Methods: : EOM and limb samples obtained at autopsy from 7 ALS cases and from 4 elderly controls were processed for immunocytochemistry with monoclonal antibodies against NGF, BDNF, NT-3, NT-4, TrkA, TrkB, TrkC. Neuromuscular junctions (NMJs) were identified with alpha-bungarotoxin.

Results: : NGF, NT-3 and -TrkA showed higher staining intensity in normal EOMs than in limb muscles.The level of NGF was increased to some extent in fibers in ALS limb muscles, especially in small sized fibers. High levels of NGF were found at NMJs in both ALS limb and EOMs, but not in controls.There was no significant change in immunoreactivity with anti-BDNF in ALS EOMs compared to controls.Immunoreactivity with NT-3 and NT-4 antibodies, which normally selectively stain slow and fast fibers respectively, was substantially reduced in muscle fibers in EOMs with ALS, whereas there was no significant change in the reactivity to these antibodies in intramuscular nerves in ALS. NT-3 was completely absent in atrophic slow fibers and weak in the remaining slow fibers in ALS limb muscles.TrkA was present in EOM fibers in ALS but weaker than in controls. TrkB stained EOM slow fibers weakly in ALS and strongly in controls. Intramuscular nerves were moderately stained with TrkC in ALS EOMs and the muscle fibers were unstained in ALS and control EOMs.
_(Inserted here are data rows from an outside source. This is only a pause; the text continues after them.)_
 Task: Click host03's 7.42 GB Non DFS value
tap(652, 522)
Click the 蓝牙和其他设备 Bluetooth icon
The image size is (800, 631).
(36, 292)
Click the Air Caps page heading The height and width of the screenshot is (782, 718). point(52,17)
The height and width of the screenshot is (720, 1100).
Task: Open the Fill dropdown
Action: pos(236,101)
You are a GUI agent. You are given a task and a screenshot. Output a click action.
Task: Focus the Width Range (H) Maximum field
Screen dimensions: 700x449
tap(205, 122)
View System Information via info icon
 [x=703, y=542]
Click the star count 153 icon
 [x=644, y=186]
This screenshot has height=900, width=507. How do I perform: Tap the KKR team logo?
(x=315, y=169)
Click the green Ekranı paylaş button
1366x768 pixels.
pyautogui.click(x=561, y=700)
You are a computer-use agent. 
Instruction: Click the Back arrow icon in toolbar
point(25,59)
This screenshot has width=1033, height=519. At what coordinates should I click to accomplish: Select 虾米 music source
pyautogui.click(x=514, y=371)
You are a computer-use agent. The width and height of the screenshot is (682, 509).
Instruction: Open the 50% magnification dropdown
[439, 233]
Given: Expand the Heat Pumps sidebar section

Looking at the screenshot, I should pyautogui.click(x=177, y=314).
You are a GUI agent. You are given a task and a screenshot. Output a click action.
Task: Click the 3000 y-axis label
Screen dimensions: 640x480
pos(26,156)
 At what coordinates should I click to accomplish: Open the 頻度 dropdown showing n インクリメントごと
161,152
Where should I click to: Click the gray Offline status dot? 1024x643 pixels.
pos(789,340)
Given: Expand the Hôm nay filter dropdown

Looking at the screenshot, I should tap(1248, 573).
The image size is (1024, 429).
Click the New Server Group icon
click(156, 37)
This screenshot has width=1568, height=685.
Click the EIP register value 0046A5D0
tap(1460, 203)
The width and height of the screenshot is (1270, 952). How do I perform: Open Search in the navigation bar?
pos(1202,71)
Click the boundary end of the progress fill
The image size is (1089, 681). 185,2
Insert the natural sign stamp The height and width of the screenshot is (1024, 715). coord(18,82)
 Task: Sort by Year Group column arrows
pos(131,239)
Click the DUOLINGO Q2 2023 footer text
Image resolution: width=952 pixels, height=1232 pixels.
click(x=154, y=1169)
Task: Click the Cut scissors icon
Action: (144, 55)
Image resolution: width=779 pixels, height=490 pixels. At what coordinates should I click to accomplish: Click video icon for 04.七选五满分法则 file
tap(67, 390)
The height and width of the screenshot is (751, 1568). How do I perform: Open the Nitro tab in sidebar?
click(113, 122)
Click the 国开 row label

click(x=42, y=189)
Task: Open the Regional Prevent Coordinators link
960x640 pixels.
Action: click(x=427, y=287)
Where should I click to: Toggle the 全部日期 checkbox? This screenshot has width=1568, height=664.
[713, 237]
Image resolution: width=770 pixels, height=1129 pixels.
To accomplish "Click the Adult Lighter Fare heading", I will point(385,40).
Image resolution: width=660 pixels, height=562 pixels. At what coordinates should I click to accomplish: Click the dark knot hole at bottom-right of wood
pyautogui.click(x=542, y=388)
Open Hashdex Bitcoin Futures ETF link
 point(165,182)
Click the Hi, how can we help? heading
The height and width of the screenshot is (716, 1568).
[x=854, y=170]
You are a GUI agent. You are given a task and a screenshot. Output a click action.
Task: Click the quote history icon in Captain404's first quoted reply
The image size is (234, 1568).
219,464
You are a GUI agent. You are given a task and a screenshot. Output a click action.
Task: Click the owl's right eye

Conclusions: : The neurotrophins and their receptors are essential for development, maintenance, function and regeneration of skeletal muscles. EOMs differed from limb muscles by possessing higher levels of NT-3, NGF and TrkA. We showed significant alterations in neurotrophins (NT-3, NT-4 and NGF) and the receptor TrkB in EOMs of ALS patients. These differences in profile may be protective in ALS, as the EOMs are significantly less affected than limb muscles in this disease.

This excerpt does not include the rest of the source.